Fashion labels such as Diane von Furstenberg, Hugo Boss and Anne Klein started producing sheath dresses in solid colours that double as work and cocktail wear. The dresses showed up on cable news anchors around the same time, making it hard to pinpoint whether cable news caused or reacted to the retail trend. But among newswomen at least, 24-hour cable news networks became the laboratory for a grand makeover, which has since permeated the entire industry.
“We decided to push the envelope,” Marder said. “Everyone was wearing cardigans, and [we] said, ‘Let’s just try the sleeveless dress.’ It started to feel natural to everyone.”
Fox News, which supplies clothing to its anchors like many networks do, gives anchors freedom over their garments, shoes and hemlines, only encouraging women anchors to wear bold colours that producers once eschewed: bright greens, fuchsias, hot pinks. “Our brand is colour,” Marder said.
And in only six years since cable news first showcased shoulders, the dress has become the preferred staple of women on television.
“Suits were very expensive,” O’Donnell said. “You can get a really nice dress for $300. I actually find it a lot easier as a working mom.”

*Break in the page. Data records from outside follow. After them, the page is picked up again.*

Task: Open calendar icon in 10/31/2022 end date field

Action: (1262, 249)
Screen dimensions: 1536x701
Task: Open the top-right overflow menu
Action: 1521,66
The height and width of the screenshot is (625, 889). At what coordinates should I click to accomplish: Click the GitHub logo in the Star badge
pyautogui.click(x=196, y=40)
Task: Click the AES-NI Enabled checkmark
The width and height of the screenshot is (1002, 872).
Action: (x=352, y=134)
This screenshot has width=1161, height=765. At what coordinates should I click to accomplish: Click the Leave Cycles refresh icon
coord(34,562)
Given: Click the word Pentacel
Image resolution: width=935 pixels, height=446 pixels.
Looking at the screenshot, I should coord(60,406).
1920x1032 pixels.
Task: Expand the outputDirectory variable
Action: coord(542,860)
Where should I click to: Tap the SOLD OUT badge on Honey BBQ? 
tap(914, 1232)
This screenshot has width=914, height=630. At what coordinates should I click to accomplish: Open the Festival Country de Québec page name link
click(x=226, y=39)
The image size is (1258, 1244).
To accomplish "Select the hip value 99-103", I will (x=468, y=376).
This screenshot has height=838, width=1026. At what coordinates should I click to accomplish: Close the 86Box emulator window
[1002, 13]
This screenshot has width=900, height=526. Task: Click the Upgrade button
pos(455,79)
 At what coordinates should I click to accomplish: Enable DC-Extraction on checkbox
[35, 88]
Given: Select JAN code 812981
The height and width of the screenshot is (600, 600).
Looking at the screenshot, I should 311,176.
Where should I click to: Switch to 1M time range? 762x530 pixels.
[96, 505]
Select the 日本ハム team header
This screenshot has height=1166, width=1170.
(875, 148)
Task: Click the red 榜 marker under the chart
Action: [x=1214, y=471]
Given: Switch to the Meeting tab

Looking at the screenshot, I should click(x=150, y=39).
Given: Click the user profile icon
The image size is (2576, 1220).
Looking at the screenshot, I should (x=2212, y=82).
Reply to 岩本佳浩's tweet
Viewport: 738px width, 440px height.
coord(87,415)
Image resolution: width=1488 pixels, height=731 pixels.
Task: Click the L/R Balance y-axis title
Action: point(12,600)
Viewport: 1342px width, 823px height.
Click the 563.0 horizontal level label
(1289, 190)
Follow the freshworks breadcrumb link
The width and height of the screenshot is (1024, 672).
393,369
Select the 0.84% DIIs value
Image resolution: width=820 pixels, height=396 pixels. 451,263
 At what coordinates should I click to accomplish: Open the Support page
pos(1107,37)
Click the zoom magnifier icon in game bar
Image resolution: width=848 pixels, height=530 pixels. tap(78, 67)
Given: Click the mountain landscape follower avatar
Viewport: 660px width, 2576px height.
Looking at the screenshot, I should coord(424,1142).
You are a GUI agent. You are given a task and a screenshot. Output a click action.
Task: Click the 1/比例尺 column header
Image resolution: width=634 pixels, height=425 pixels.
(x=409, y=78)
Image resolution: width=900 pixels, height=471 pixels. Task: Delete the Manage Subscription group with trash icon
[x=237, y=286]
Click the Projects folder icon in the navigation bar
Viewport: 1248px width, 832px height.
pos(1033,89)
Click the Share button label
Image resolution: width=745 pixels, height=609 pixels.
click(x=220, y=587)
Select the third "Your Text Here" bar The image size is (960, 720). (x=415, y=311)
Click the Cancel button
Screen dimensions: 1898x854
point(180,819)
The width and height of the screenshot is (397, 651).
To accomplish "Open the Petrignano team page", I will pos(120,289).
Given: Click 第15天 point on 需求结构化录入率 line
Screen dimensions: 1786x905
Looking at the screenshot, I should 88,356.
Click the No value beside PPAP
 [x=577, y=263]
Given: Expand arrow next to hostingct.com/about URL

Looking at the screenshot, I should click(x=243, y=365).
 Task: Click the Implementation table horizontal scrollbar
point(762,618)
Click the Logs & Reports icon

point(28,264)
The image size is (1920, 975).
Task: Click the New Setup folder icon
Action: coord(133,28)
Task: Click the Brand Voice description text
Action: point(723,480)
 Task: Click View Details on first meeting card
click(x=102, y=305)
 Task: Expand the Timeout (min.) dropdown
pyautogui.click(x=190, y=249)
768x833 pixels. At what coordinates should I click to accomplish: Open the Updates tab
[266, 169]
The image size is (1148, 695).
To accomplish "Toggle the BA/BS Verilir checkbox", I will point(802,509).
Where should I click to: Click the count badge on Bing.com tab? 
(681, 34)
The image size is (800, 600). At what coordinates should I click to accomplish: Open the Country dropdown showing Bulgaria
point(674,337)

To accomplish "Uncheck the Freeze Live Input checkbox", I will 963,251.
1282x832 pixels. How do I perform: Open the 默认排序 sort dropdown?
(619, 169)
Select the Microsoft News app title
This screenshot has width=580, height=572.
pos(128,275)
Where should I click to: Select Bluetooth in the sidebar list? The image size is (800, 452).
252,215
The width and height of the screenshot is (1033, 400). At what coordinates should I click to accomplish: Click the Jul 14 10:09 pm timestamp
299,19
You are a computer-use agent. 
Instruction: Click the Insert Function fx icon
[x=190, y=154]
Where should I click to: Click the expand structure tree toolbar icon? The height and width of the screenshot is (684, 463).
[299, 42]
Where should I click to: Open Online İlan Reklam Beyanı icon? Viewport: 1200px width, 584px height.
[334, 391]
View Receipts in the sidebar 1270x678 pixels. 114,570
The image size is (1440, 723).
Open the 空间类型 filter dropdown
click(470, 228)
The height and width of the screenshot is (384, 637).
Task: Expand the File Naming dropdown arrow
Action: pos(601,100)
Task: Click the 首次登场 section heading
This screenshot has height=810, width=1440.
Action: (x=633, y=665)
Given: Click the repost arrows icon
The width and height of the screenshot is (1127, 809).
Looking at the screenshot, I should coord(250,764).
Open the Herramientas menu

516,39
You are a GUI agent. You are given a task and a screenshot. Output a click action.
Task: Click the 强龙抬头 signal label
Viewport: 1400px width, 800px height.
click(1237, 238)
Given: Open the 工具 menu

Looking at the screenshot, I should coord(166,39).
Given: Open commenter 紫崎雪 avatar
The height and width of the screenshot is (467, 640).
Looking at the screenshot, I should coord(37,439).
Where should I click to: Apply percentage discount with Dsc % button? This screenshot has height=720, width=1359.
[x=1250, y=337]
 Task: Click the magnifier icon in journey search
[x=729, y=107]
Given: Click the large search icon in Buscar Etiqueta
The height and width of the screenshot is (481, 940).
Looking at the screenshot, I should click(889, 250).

Researchers wonder how the new look of news is affecting viewers. Maria Elizabeth Grabe, a telecommunications professor at Indiana University at Bloomington, co-authored a study on the impact of sexualization on news viewership. She found that the more “sexualized” a female anchor is, (i.e., bold makeup and clingy clothes), the less likely male viewers are to remember the news. For her 2011 study, a 24-year-old anchor read the same news broadcast twice, once in androgynous, loose-fitting clothing and little makeup and again while wearing bold makeup and attire that accentuated her waist-to-hip ratio. Viewers found the sexualized anchor less credible, but women remembered more from the sexualized anchor’s broadcast, indicating a gender gap in how viewers remember news content.
“The old wisdom of femininity not getting in the way of the news has been thrown out,” Grabe said. “I think the news consultancy business is driving the changes. With cable news networks taking off, it’s all about eyeballs and getting an audience.”
Still, when in doubt, in court or in the presence of breaking news, sleeveless dresses are left hanging in the closet. Candy Crowley and Martha Raddatz both wore traditional black suit jackets for their turns moderating presidential and vice-presidential debates. While the Supreme Court does not require women in the press section to wear suit jackets, they often do, perhaps to show solidarity with their male colleagues, who are required to wear suit and tie when in the chamber covering oral arguments.
Although some anchors, including Brzezinski and O’Donnell, prefer dresses to suits, the new wardrobe poses questions for television’s 20-something newcomers. Will sunny dresses and four-inch heels make them seem unprofessional?
Kayla Tausche, 26, a reporter for CNBC, is a relatively young face on the business network. She balances dressing for television with looking appropriate for source meetings on Wall Street.
“If you’re esteemed, you can wear a bright-coloured dress. But for younger anchors like myself, I worry that wearing bright colours might appear amateur,” Tausche said. She often wears the same sheath dresses that her colleagues wear, but prefers muted colours and tweeds.